It asserts *head instead of *page.

> and later checks if *head bears the SwapCache flag. 
> deferred_split_scan(), OTOH, doesn't hand down the compound head locked, 
> but the 2nd page in the group instead.

No.  deferred_split_scan() will can trylock_page() on the 2nd page in
the group, but

static inline int trylock_page(struct page *page)
{
	page = compound_head(page);
	return (likely(!test_and_set_bit_lock(PG_locked, &page->flags)));
}

So the head page will be locked instead.

> This doesn't necessarely means it's a problem, though, but might help
> on hitting the issue. 
>  
>> > The fundamental problem has nothing to do with allocating, or not allocating
>> > a swap cluster, but it has to do with the fact that the THP deferred split scan
>> > can transiently race with swapcache insertion, and the fact that when you run
>> > your swap area on rotational storage cluster_info is _always_ NULL.
>> > split_swap_cluster() needs to check for lock_cluster() returning NULL because
>> > that's one possible case, and it clearly fails to do so.
>> 
>> If there's a race, we should fix the race.  But the code path for
>> swapcache insertion is,
>> 
>> add_to_swap()
>>   get_swap_page() /* Return if fails to allocate */
>>   add_to_swap_cache()
>>     SetPageSwapCache()
>> 
>> While the code path to split THP is,
>> 
>> split_huge_page_to_list()
>>   if PageSwapCache()
>>     split_swap_cluster()
>> 
>> Both code paths are protected by the page lock.  So there should be some
>> other reasons to trigger the bug.
>
> As mentioned above, no they seem to not be protected (at least, not the
> same page, depending on the case). While add_to_swap() will assure a 
> page_lock on the compound head, split_huge_page_to_list() does not.
>
>
>> And again, for HDD, a THP shouldn't have PageSwapCache() set at the
>> first place.  If so, the bug is that the flag is set and we should fix
>> the setting.
>> 
>
> I fail to follow your claim here. Where is the guarantee, in the code, that 
> you'll never have a compound head in the swapcache? 

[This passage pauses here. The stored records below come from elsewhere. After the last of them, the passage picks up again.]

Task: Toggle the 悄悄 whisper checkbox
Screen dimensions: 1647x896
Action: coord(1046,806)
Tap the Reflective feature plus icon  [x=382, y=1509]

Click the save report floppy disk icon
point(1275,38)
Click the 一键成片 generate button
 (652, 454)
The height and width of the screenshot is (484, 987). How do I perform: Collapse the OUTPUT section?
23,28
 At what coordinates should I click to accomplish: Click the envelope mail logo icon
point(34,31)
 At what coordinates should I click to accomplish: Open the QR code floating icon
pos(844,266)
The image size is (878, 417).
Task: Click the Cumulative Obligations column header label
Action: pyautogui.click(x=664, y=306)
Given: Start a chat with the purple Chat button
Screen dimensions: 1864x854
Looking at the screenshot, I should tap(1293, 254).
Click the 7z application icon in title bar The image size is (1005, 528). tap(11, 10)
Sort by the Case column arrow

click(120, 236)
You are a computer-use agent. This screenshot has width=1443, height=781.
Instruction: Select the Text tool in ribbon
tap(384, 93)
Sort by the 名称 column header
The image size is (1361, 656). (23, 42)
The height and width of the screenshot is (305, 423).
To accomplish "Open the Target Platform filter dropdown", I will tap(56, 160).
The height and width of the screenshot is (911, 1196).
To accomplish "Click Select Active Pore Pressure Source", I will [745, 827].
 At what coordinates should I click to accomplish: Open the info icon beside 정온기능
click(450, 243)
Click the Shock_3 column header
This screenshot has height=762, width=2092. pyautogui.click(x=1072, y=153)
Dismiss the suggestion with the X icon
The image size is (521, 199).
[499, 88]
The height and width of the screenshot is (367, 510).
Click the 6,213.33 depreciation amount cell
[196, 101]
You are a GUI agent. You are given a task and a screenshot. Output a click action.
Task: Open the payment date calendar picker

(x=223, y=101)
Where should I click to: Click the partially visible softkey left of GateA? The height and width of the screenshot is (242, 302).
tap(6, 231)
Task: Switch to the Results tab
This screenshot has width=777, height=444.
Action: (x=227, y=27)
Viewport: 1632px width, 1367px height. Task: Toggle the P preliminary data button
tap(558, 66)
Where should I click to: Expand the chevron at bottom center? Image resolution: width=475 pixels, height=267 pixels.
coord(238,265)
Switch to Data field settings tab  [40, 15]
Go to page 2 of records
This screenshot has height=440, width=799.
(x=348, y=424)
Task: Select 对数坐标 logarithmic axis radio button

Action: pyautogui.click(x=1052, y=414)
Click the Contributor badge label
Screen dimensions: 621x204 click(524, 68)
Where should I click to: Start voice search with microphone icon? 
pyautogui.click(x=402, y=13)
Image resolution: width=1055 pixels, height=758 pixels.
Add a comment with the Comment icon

We may have a THP in the swap cache, only if non-rotational disk is used
as swap device.  This is the design assumption of the THP swap support.
And this is guaranteed via swap space allocation for THP will fail for
HDD.  If the implementation doesn't guarantee this, we will fix the
implementation to guarantee this.

>> > Run a workload that cause multiple THP COW, and add a memory hogger to create
>> > memory pressure so you'll force the reclaimers to kick the registered
>> > shrinkers. The trigger is not heavy swapping, and that's probably why
>> > most swap test cases don't hit it. The window is tight, but you will get the
>> > NULL pointer dereference.
>> 
>> Do you have a script to reproduce the bug?
>> 
>
> Nope, a convoluted set of internal regression tests we have usually
> triggers it. In the wild, customers running HANNA are seeing it,
> occasionally.

So you haven't reproduce the bug on upstream kernel?

Or, can you help to run the test with a debug kernel based on upstream
kernel.  I can provide some debug patch.

>> > Regardless you find furhter bugs, or not, this patch is needed to correct a
>> > blunt coding mistake.
>> 
>> As above.  I don't agree with that.
>> 
>
> It's OK to disagree, split_swap_cluster still misses the cluster_info NULL check,
> though.

In contrast, if the checking is necessary, we shouldn't ignore it, but
use something like

        ci = lock_cluster(si, offset);
+       VM_BUG_ON(!ci);
	cluster_clear_huge(ci);

in split_swap_cluster() to enforce the checking to report bug as early
as possible.  But this appears unnecessary now because NULL accessing in
cluster_clear_huge().

Best Regards,
Huang, Ying